Vodafone reveals plans to store users' online activity

Vodafone has revealed it is working on a methods to store details of its customers' internet usage for 90 days as a service to users, but warned the facility would not be in place in time for the potential introduction of the Government’s proposed mandatory data retention regime

Vodafone general manager of industry strategy and public policy Matthew Lobb today fronted a parliamentary inquiry into a revision of the existing Telecommunications (Interception and Access Act), of which mandatory data retention has been a major theme.

Lobb contradicted comments by Attorney-General George Brandis - who claims telecommunications companies are already storing the types of data the Government is proposing be covered under its retention scheme - stating Vodafone only currently stores traditional call data, and not troves of information related to its user’s online communications.

Lobb said linking session IP addresses to individual customers was only an emerging capability for the telecommunications sector.

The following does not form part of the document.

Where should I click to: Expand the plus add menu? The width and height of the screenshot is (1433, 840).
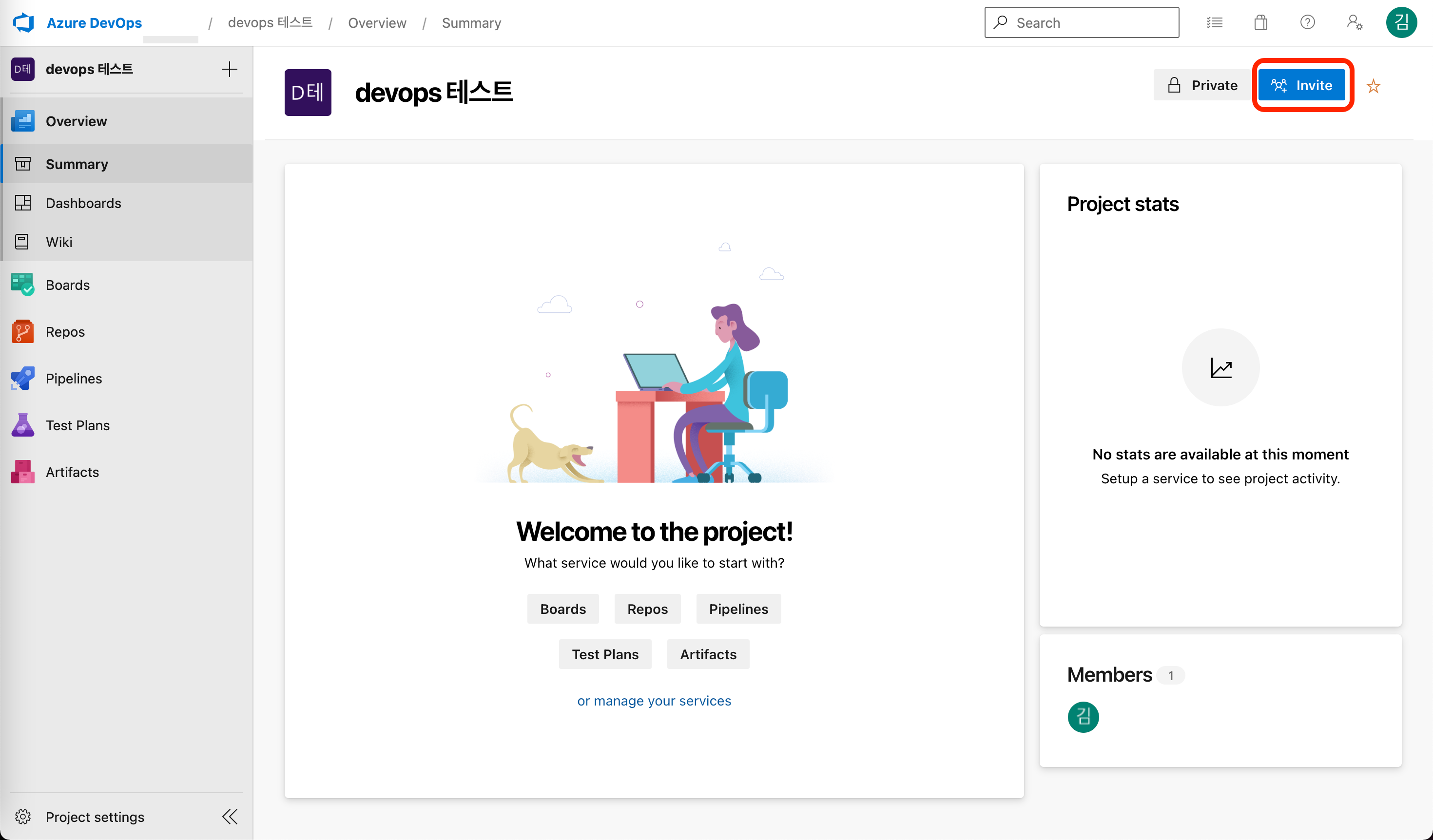[229, 69]
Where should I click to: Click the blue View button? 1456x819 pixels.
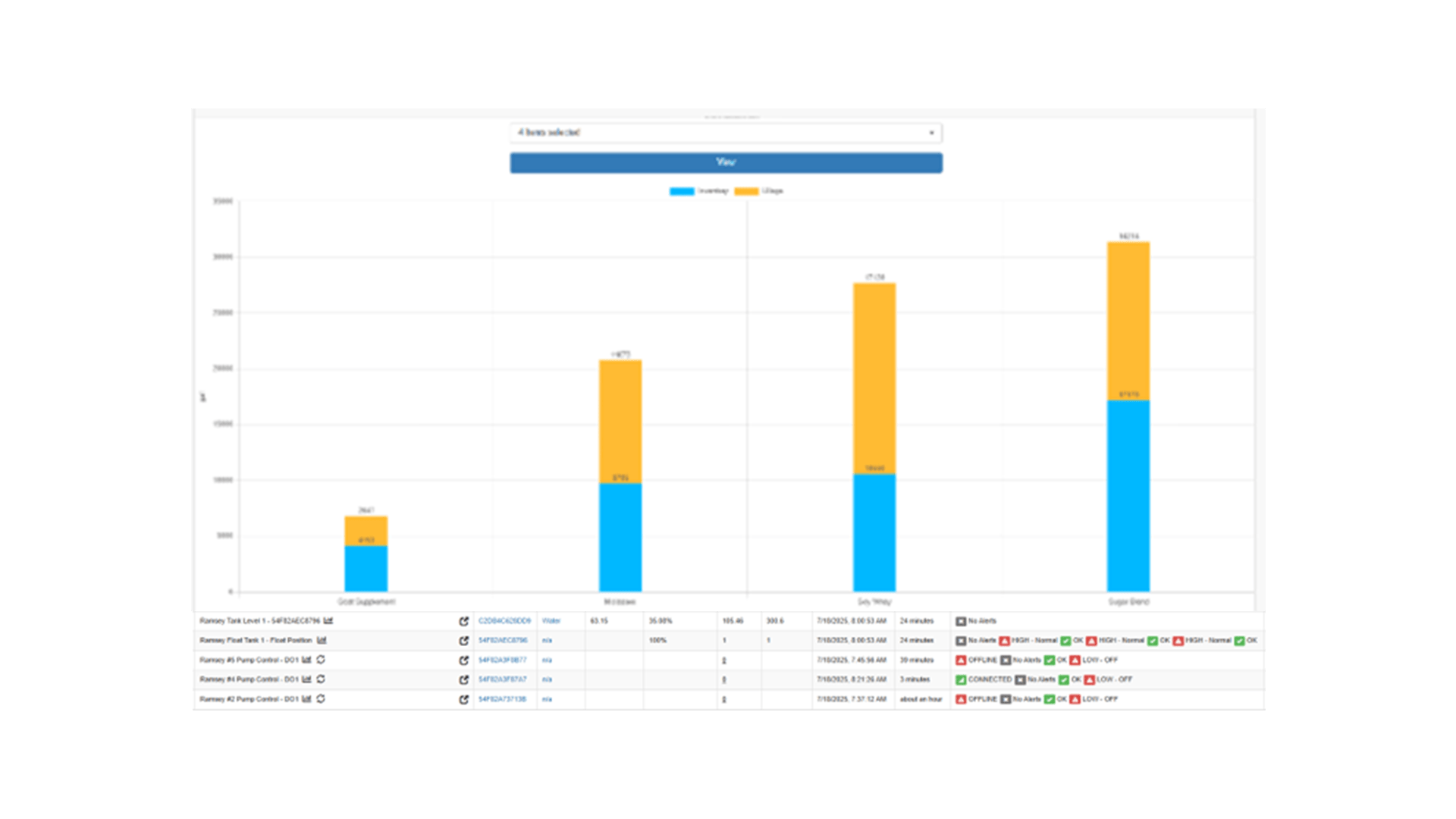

The infant scheme is aimed at providing more information for customers, specifically those who contest bills, he said.

“It has not been a traditional capability as part of the way we store data, but it is something that is evolving, because certainly at the moment, the billing of data has been about how much you are using, not what you are doing and where you went,” Lobb told the committee.

“Customers are now wanting to know what we claim they used their data for, so that’s in it's infancy, but it’s going to be a number of years before that gets firmly established.”

Lobb said Vodafone was starting to move to a situation where there would be a clear IP identifier to link its customers to each session in which they accessed the internet.

“The capability that’s emerging means we will be able to track the [IP identifier] linked to the appropriate customer, and we will begin to store that for a period of time,” he said.

“Customers want to know how much data they use on Facebook and Twitter, so for billing purposes we will develop that capability.”

The current plan was to store such data for 90 days for the purpose of bill disputes, Lobb said. He put the cost of such a capability at a tentative $10 million.

Mandatory data retention will cost “tens of millions”

The Government's plan would to require telcos to store traditional billing details of internet and phone account holders alongside numbers called and texted and their times and dates, when and where online communications services start and end, a user’s IP address, type and location of communications equipment, and download and upload volumes, among other things.

Lobb said the Government’s proposal would cost telcos in the tens of millions of dollars to implement and run.

“There are three components - [first], the capability of having an IP identifier that you link to a customer is an emerging capability, at the moment it’s a ‘best endeavour capability’,” he said.

“Another component is the storage of the data, which is another cost - our estimate is several petabytes of data per year, and usage is doubling annually on mobiles.

"And the other component, which is the biggest cost, is the actual ability to access and analyse the data," he said.

Internet service provider iiNet has previously put the cost of the Government scheme at $100 million.

While Vodafone already stores call data for more than two years for “tax and audit purposes”, Lobb revealed, the data covered under the Government proposal would require the significant expansion of standard telco business practices.

He said more discussion was needed around the two-year storage period proposed by the Government, which he described as being at the “upper bounds” of similar international schemes, specifically Europe, in which he said most inquiries for metadata were made for a six month window.

Similarly, the current number of agencies able to access non-content data without warrant needs to be revisited, and additionally the potential for a central authorisation agency should be studied, Lobb said.

“At the moment there is a set of authorised agents who can access the information - that ranges from national security agents ... to local councils and the RSPA,” he said.

"We think there needs to be discussion around whether there needs to be a new regime where agencies need to go through a centralised agency to access information.

"Or there needs to be a threshhold for the type of offence as a prerequisite to access the data.”

Lobb’s proposed threshold for the type of offences that would justify access by law enforcement agencies was seconded by former AFP officer and director of the Centre of Internet Safety, Alastair MacGibbon.

While arguing that the information as “extremely important to assist law enforcement to go about lawful duties,” he suggested the regime should limit the number of agencies able to access the data, narrowly define the type of offence for which such data can be sought, and introduce appropriate oversight and auditing.